Stored records:
========

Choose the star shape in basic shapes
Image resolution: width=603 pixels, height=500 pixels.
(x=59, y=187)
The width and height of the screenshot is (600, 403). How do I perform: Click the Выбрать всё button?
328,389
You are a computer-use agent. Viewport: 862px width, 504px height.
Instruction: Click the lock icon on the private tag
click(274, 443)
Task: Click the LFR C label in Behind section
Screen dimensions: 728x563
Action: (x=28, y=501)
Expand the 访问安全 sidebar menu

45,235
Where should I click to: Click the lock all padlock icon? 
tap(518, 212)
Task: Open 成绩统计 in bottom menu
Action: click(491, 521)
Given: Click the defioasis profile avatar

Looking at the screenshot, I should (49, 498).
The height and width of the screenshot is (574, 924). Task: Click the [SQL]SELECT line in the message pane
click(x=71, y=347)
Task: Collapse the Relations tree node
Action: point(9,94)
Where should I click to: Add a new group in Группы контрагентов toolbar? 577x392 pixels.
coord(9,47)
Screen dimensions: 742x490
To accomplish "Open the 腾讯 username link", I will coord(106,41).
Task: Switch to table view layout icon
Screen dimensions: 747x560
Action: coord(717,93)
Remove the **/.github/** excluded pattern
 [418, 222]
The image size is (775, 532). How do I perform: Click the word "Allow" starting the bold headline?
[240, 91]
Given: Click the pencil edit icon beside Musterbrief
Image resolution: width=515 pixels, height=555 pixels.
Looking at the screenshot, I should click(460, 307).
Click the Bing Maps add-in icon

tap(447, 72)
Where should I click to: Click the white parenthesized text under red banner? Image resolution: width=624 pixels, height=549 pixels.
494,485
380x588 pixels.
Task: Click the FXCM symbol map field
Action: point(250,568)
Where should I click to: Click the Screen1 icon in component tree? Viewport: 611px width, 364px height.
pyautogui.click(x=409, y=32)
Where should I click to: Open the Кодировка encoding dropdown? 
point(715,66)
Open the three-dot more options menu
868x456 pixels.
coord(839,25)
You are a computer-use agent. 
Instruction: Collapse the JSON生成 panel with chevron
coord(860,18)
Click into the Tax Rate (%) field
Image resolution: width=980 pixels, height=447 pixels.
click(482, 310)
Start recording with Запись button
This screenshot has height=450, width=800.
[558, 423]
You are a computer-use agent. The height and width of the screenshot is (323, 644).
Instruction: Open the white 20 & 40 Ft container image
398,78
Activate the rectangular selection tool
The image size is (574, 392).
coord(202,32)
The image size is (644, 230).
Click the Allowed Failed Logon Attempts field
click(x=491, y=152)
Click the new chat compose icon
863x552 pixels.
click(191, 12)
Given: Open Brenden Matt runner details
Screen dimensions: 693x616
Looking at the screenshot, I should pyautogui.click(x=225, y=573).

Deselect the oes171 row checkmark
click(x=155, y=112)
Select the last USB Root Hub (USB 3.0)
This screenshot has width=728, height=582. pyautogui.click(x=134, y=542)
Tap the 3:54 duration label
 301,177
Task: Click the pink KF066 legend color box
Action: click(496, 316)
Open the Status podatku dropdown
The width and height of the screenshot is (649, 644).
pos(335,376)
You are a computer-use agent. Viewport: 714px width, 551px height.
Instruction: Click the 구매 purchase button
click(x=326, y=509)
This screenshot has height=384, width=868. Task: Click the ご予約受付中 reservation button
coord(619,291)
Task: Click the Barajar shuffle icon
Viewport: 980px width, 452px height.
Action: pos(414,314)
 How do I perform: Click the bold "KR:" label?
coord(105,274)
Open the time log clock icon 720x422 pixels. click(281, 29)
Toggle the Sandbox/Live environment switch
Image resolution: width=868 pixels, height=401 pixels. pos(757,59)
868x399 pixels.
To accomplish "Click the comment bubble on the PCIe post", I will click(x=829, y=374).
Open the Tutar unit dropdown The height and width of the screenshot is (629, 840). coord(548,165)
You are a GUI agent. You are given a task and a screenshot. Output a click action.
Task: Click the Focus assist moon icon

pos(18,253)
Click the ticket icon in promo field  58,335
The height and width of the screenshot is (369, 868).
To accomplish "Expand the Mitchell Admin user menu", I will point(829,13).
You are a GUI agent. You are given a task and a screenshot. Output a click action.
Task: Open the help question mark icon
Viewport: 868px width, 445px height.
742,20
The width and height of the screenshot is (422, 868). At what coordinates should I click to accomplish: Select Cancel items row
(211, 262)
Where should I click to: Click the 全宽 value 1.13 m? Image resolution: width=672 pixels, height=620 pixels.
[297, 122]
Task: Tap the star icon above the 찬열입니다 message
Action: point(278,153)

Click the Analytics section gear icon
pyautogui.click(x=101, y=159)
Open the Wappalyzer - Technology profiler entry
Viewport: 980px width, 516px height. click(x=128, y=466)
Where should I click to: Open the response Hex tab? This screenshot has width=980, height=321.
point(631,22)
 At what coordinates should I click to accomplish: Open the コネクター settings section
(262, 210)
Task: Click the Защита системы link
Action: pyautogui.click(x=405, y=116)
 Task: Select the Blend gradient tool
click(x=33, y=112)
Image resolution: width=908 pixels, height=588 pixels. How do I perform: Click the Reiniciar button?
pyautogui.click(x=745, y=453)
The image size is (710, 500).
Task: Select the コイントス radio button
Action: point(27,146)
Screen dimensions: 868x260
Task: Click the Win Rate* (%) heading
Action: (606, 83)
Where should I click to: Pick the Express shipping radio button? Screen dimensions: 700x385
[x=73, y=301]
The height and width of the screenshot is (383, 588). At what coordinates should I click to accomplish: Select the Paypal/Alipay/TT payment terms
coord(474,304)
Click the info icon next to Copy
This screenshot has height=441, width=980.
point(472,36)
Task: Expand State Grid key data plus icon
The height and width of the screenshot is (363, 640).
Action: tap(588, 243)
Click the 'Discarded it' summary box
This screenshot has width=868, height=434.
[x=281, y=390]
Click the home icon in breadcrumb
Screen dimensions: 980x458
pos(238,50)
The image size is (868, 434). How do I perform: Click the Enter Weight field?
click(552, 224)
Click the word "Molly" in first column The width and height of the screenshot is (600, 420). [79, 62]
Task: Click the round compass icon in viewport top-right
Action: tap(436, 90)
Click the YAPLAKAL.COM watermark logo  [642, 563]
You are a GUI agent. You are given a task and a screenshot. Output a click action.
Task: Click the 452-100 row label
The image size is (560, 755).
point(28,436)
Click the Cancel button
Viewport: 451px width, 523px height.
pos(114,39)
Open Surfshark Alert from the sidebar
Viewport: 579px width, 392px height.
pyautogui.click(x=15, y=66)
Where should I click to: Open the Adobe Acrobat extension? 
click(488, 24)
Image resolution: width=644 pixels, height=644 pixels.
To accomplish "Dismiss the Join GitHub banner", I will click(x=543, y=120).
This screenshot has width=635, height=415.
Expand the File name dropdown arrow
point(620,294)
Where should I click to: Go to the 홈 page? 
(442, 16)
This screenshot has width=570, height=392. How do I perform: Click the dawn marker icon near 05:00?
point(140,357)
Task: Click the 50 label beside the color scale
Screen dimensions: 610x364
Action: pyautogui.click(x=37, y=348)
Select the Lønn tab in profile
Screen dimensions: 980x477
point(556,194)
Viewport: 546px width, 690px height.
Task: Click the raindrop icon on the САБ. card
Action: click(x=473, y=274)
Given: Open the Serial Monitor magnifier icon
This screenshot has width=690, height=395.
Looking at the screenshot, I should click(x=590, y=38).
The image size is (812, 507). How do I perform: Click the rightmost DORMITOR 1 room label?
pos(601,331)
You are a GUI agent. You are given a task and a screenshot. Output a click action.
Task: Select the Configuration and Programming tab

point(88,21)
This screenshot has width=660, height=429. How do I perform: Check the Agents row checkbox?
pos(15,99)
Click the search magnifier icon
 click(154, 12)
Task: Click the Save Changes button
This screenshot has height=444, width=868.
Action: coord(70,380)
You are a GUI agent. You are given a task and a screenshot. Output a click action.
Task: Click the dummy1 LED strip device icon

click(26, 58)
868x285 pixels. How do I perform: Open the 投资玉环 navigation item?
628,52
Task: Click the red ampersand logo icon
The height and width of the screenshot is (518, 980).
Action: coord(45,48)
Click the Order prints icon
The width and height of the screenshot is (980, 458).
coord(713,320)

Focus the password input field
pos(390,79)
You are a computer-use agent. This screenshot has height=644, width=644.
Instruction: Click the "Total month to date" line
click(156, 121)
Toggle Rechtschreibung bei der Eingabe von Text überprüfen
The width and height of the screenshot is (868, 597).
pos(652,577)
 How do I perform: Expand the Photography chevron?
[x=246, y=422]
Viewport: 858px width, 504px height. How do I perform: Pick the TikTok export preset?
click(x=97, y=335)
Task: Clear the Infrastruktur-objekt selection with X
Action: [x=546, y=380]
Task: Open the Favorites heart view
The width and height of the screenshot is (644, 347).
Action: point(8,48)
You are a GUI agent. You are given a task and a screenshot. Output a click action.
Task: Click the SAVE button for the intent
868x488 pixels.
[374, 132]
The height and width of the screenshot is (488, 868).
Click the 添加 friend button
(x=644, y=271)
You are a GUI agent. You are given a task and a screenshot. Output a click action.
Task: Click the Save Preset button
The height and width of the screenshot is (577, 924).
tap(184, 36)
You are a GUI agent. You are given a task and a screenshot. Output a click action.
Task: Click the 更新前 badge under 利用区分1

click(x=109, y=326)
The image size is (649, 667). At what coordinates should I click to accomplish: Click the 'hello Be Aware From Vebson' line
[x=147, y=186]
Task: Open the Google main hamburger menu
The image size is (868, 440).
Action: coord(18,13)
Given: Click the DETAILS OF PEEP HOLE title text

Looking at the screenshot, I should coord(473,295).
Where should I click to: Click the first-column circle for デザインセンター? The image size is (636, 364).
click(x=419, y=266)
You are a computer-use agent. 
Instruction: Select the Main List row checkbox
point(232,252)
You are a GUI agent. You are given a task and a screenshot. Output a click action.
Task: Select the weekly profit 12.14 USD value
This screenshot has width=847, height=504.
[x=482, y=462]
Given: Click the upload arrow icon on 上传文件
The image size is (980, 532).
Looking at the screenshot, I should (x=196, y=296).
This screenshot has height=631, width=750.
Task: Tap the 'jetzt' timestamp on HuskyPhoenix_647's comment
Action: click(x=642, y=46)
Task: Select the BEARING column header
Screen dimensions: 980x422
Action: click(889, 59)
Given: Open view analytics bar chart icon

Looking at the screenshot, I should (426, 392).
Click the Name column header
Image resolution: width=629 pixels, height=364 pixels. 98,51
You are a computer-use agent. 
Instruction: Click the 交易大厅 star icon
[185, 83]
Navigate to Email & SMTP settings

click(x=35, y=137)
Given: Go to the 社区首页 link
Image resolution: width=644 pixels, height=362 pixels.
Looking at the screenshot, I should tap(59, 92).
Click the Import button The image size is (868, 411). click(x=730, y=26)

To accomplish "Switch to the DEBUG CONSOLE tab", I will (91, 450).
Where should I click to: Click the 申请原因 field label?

========

Required action
The range begins at the line containing "Given: Go to the 社区首页 link" and ends at the last line of the entries; reproduce it exactly.

Result of this exercise
Given: Go to the 社区首页 link
Image resolution: width=644 pixels, height=362 pixels.
Looking at the screenshot, I should tap(59, 92).
Click the Import button The image size is (868, 411). click(x=730, y=26)

To accomplish "Switch to the DEBUG CONSOLE tab", I will (91, 450).
Where should I click to: Click the 申请原因 field label?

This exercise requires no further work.